Unlike conventional storytelling, where you have definitive moments of a character’s rise and fall and resolution, “American Splendor” is a downward slope that seems to level off in the end. Though it has many moments of sarcasm and humor, the overall tone, like the comics themselves, is a depressing one. Harvey is stuck in a dead end job as a file clerk, he writes comics based on his real life which he cannot escape, he incurs a growth on his vocal chords which affects his speech, his second wife leaves him, he discovers a tumor in an inauspicious place, and his appearances on Late Night with David Letterman are seen as jokes at his own expense. In the end, Pekar enjoys a retirement party befitting a file clerk, video footage of a small gathering with a small cake on paper plates and a few friends. There are no fireworks nor is there an extravagant send off. It’s just plain ordinary and wholesomely bittersweet.

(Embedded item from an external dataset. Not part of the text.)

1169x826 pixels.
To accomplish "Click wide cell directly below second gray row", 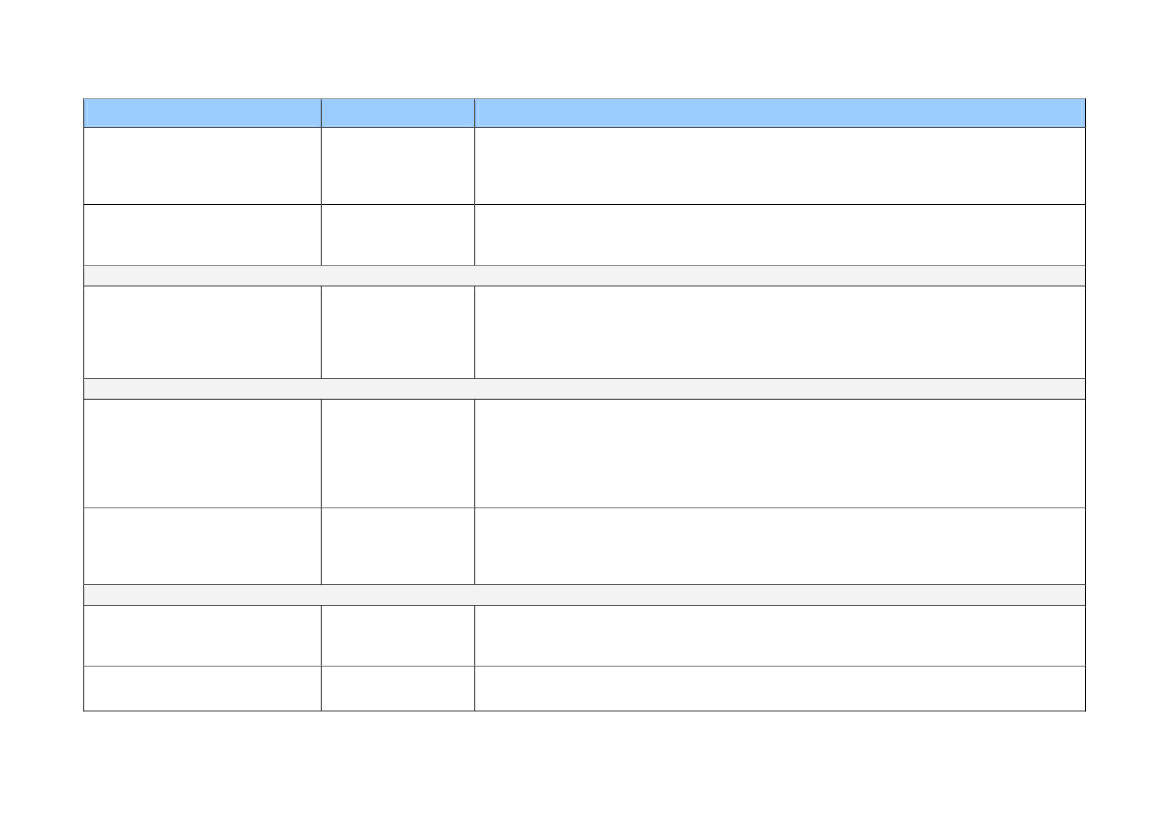I will [780, 454].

The first issue of “American Splendor” hit the stands in 1976 to modest reviews and it was self-published until the early 1990’s when publication was taken over by the newly formed Dark Horse comics. To this day, the comic stands as a testament to the every man, expanding into a variety of different works from Bedtime Stories to Unsung Heroes, all under the illustrious ‘Splendor’ name. Though much has changed over the last 25 years, for Harvey, much has stayed the same, even in his so-called declining years. Happy retirement, Harvey! And on behalf of those you inspire: “To thine own self be true” (Shakespeare).